林氏带着儿女和其他人在客栈睡了一整天,直到了掌灯时分才醒来用膳填饱肚子。只不过客栈中的膳食实在是太过不堪,就连不挑食的丽姐儿都有些吃不下去。最后丹桂出去打探才知道蜀州城物资匮乏,实在是找不出什么像样的粮食,城中的人都只能吃这些粗米,粗面。赵嬷嬷看着实在不像话,就把红泥小火炉拿出来熬上一锅燕窝粥再配着馅饼,包子之类的干粮来充饥。
“幸好带了些米面藏在行李中,要不然一家都得饿肚子了。”林氏对于徐老太爷的细心深感佩服。
“夫人可要好好吃,您还要奶小少爷呢,小少爷金贵着,可不能委屈了。”赵嬷嬷深恨现在手边没有牛乳和鸡蛋,只有米面和补品,就怕林氏没有奶喂欢哥儿。
“对了,爷还没回来?”林氏问赵嬷嬷。
“还没呢,想来祖宅那边忙着,说不定夜里就宿在那边了。”赵嬷嬷说。
“也对,他说过会忙一阵子,得了空来看我们。”林氏放下担心,又和众人说笑一番,嘱咐了几句,就带着孩子们睡了。

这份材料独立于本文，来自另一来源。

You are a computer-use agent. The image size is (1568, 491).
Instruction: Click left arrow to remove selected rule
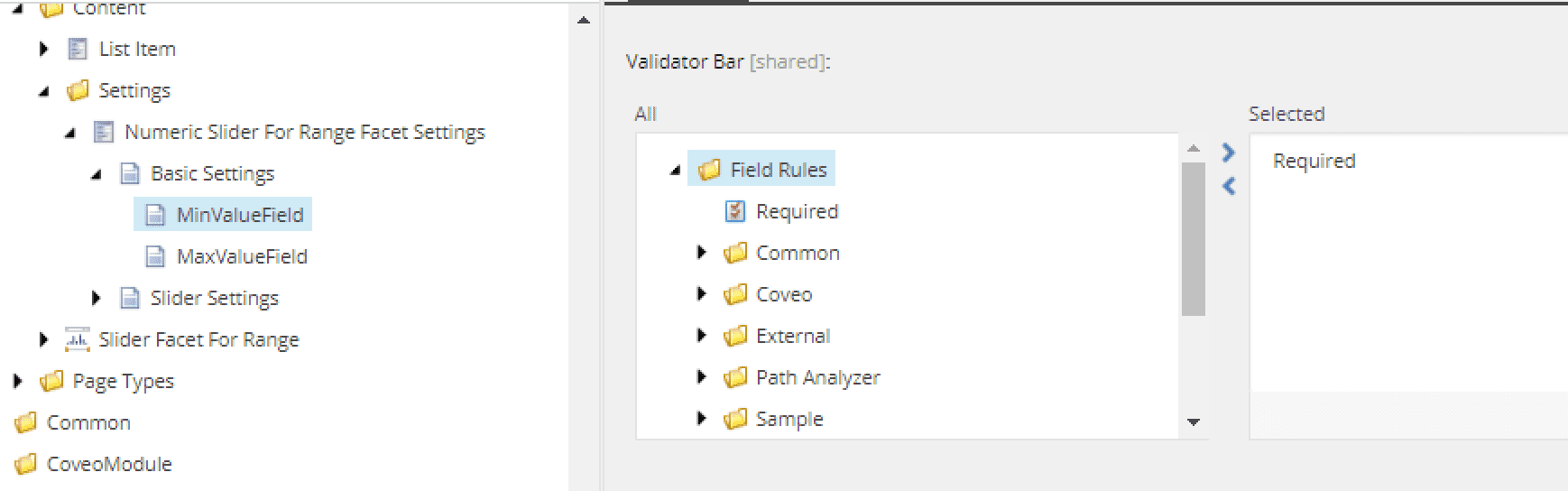pyautogui.click(x=1227, y=186)
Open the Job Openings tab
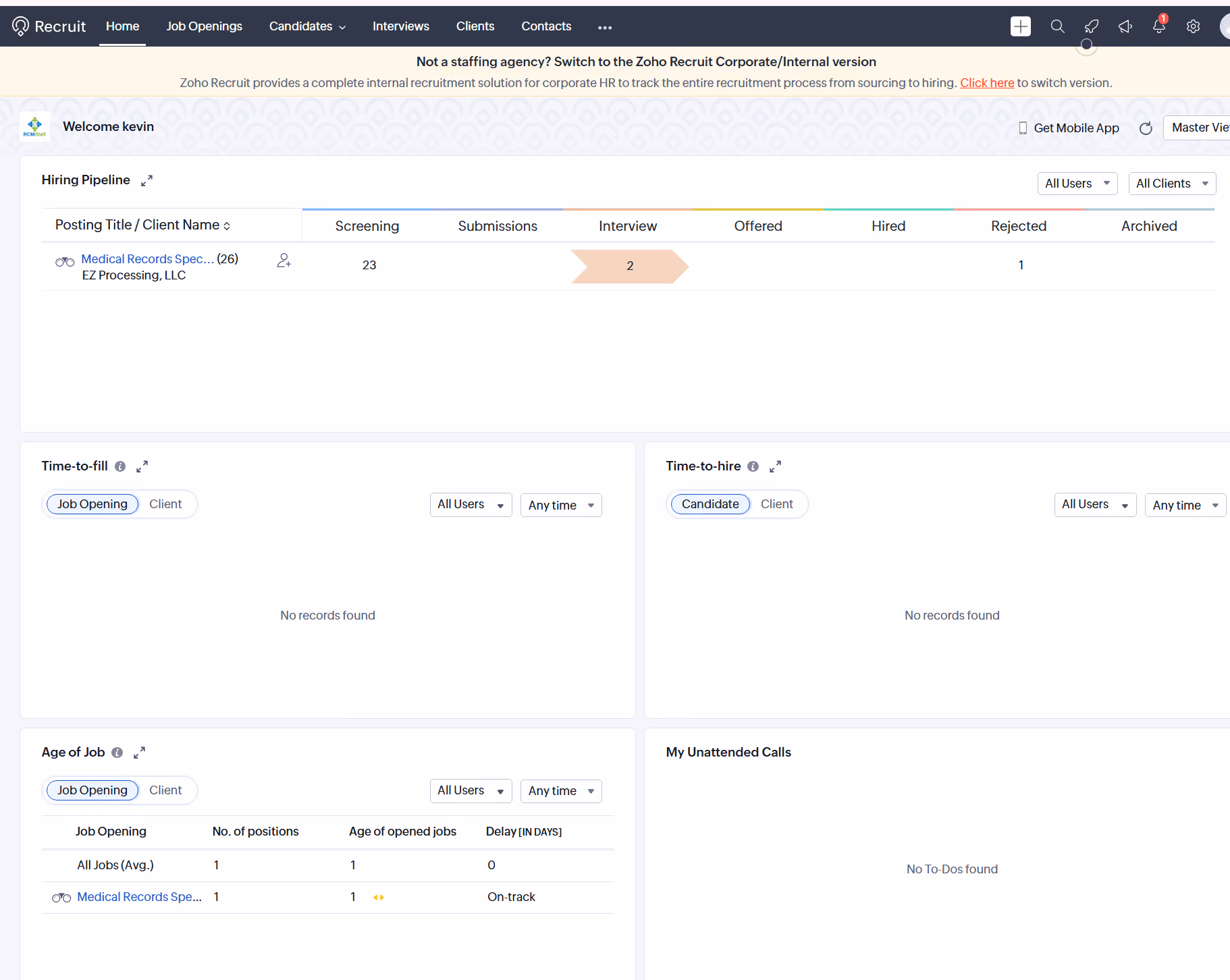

而另一边的徐熹却愁眉紧锁,不知所措。原来徐寿到了祖宅之后就发现了几具尸体,其实那些尸体并不难猜测,一定是流民。原因无它,只看他们衣衫褴褛,更甚者是衣不附体就能猜出来。想来那些流民是在徐宅空了之后就躲了进去,或是找吃的,或是寻个遮风挡雨的地方,后来也许是因为找不到食物饿死或者因为疾病而死掉都有可能。徐寿看着这些或已经腐朽或依旧冒着臭气的尸体摇了摇头。府中并不是一针一线都藏起来或者带走的,可是他们都没有好好的利用,最后的下场是如此凄惨。这些都不算什么,每人五两银子一副质地中等的棺椁徐家都能承受的起,哪怕是为了积德徐家也犯不上和几具尸体计较。关键的是这几具尸体中竟然有一具身着银甲的尸体,明显的装束透露出那具尸体生前是蒋云飞大军中的一员,而且看银甲的质地,恐怕官职还不小。而且那银甲兵士的尸体明显的和其他人不同,一看就是这几天才死的,没有明显的外伤,看着也不像病死,整体说不出的诡异。这真是麻烦找上门,想躲都躲不了。
“那几个流民的棺椁老奴已经请了人埋了并做了道场,只是这人老奴实在是拿不了主意。”徐寿爱莫能助,这个担子太重,他的脊背承受不了。
徐熹本能的想要是祖父在身边就好了。可是转念一想,祖父不可能永远都陪在自己身边,现在这样的事情只能自己处理。是时候要独当一面了,自己也是有儿有女的人了,不能再依靠他人了。
徐熹静下心来仔细想了想,觉得这件事还是主动找蒋云飞说说,可又怕外人说徐家是想攀龙附凤,这名声坏了就不好了。所以徐熹就打算直接报给衙门官府,实话实说就是了。反正徐家祖宅空了几年大家都知道,而且几天前徐寿张扬的进城大家也都清楚徐家要回来了。这蒋云飞听人说不是廉明公正吗?既然如此,就理直气壮的去说,反正自家又没什么可心虚的。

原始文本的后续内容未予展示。